L'art est un jeu survivra. Située au cinquième étage du Casino de Montréal et menacée par des travaux de rénovation, l'oeuvre murale de Serge Lemoyne sera démantelée et déplacée dans les locaux d'un organisme public «vers la fin de l'été», a indiqué Loto-Québec à La Presse.

Heureuse issue pour une oeuvre mise à mal l'automne dernier quand la direction de Loto-Québec avait prévenu l'héritière du peintre décédé en 1998, Marie-Ève Bolduc, qu'en raison de la modernisation de l'étage du restaurant Nuances, le mur sur lequel Serge Lemoyne avait peint L'art est un jeu - à la demande de Loto-Québec en 1993 - allait être abattu.

D'entrée de jeu, Loto-Québec avait demandé à Mme Bolduc si elle souhaitait que l'oeuvre soit «découpée, démantelée et que ses restes lui soient livrés», a révélé La Presse le 31 janvier dernier. Quelques jours plus tard, Loto-Québec avait formé un comité d'experts pour trouver une avenue honorable pour l'oeuvre polychrome de 88 pieds de long. Le comité a travaillé avec la succession de Serge Lemoyne pour préparer le déplacement de la peinture. L'expert en évaluation d'art Alain Lacoursière est membre de ce comité. Il est aussi président de la Fondation Serge-Lemoyne.

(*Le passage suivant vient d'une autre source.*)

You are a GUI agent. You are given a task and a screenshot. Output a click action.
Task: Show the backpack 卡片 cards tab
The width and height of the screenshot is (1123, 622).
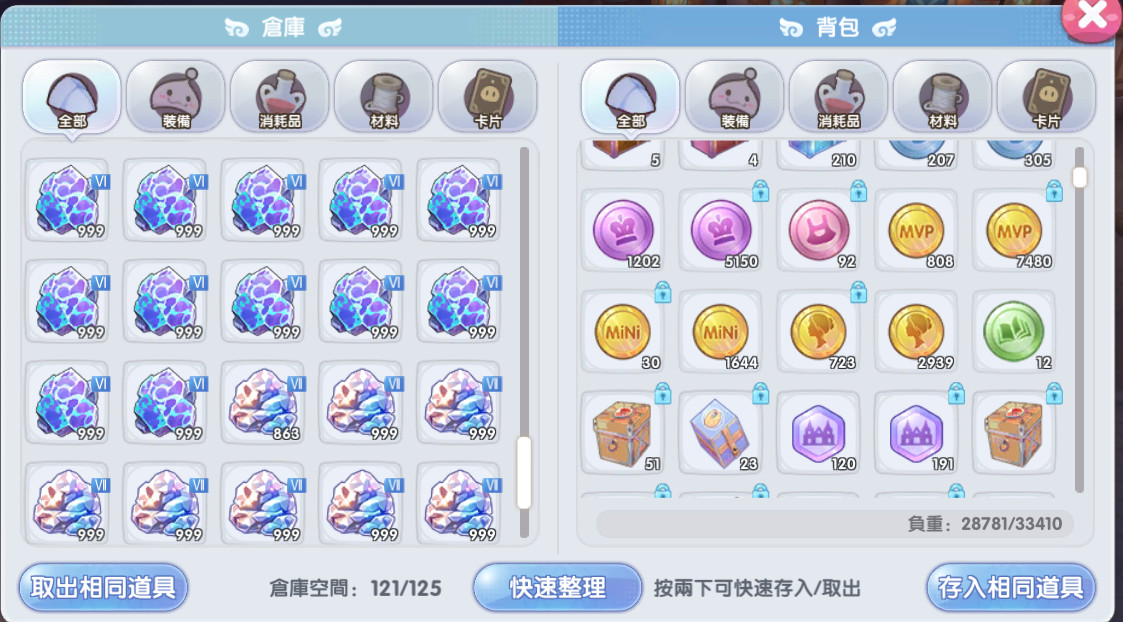pyautogui.click(x=1046, y=97)
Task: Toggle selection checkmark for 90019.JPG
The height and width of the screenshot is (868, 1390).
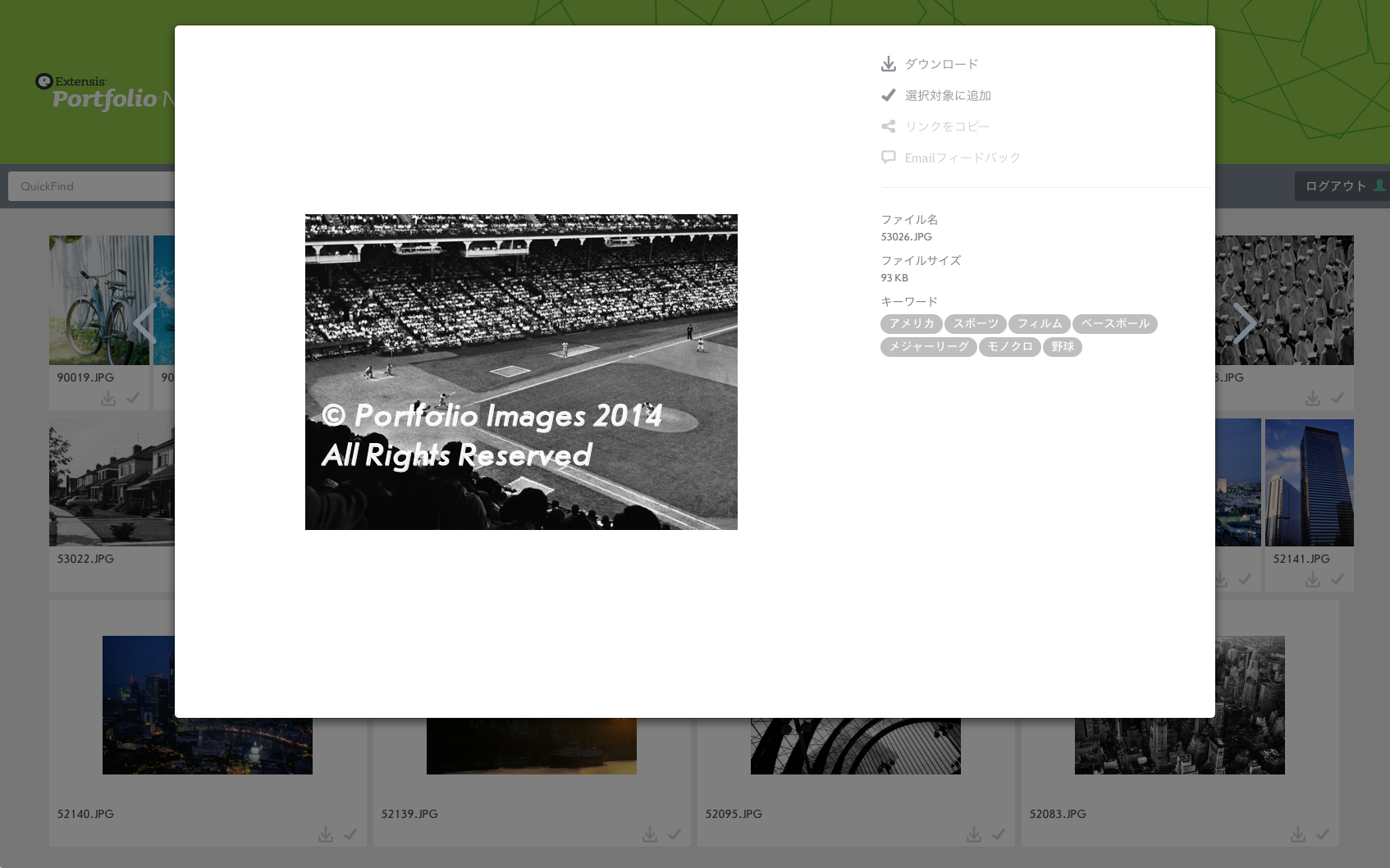Action: tap(133, 398)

«Au départ, il fallait jouer délicatement, car je savais que l'oeuvre allait être enlevée, démolie ou déplacée, dit-il. C'était évident. Les architectes n'avaient pas nécessairement le mandat de la conserver, car c'était presque impossible avec les commandes qu'ils avaient pour le nouvel aménagement de l'étage.»

Mais le Centre de conservation du Québec a soumis un cahier de charges à Loto-Québec, lui expliquant que, sans que ce soit un jeu d'enfant, l'oeuvre est parfaitement démontable.

«Il y a plein de gens, notamment des conservateurs et des puristes, qui m'ont dit que l'oeuvre n'était pas démontable car c'est du gyproc. Ben voyons donc! dit M. Lacoursière. Il y a plein de choses qui sont faites avec des fresques en Italie. Le Centre de conservation du Québec a de bonnes idées. C'est très faisable.»

Il appert que l'oeuvre ne sera pas démantelée en un seul morceau. Comme il s'agit d'une peinture de bandes de couleurs horizontales séparées par des bandes blanches, la technique consistera à la démonter de façon horizontale, bande par bande, et à la reconstituer en faisant des retouches sur les zones blanches intercalaires.

«Entre chaque plage de couleur, il y a du gyproc non peint, explique Alain Lacoursière. La coupe se fera au niveau du gyproc et ce sera beaucoup plus facile à remonter ensuite sur un nouveau support.»

Loto-Québec a déjà mené des tests sur un mur d'essai et prévoit un déménagement vers la fin de l'été. L'organisme lancera sous peu un appel d'offres pour démanteler et transporter l'oeuvre adéquatement en attendant d'avoir des soumissions d'organismes qui voudraient l'accueillir.

Dans un musée?

L'art est un jeu pourrait se retrouver dans un musée, où sa visibilité et sa préservation seraient optimales, mais Loto-Québec n'écarte pas de la placer dans un espace d'une société d'État, telle que la Caisse de dépôt et placement du Québec, par exemple. «On est en discussion actuellement avec des sociétés publiques, mais rien n'est encore conclu», dit Marie-Claude Rivet de Loto-Québec.

«Moi, je favorise qu'on la donne à un organisme public qui en fera la demande, ajoute Alain Lacoursière. La population a payé pour cette oeuvre acquise dans le cadre de la politique d'intégration des arts aux édifices publics. Il faut qu'elle appartienne à la population et qu'elle soit exposée non pas dans un couloir où personne ne passe, mais dans un endroit éducatif ou un endroit international.»

M. Lacoursière explique qu'il va prochainement faire partie d'un comité formé de conservateurs de musée, de fonctionnaires du gouvernement et de Loto-Québec afin de décider quelle entreprise spécialisée du Québec démantèlera L'art du jeu «à un coût raisonnable», et où cette oeuvre tirera le mieux son épingle du jeu.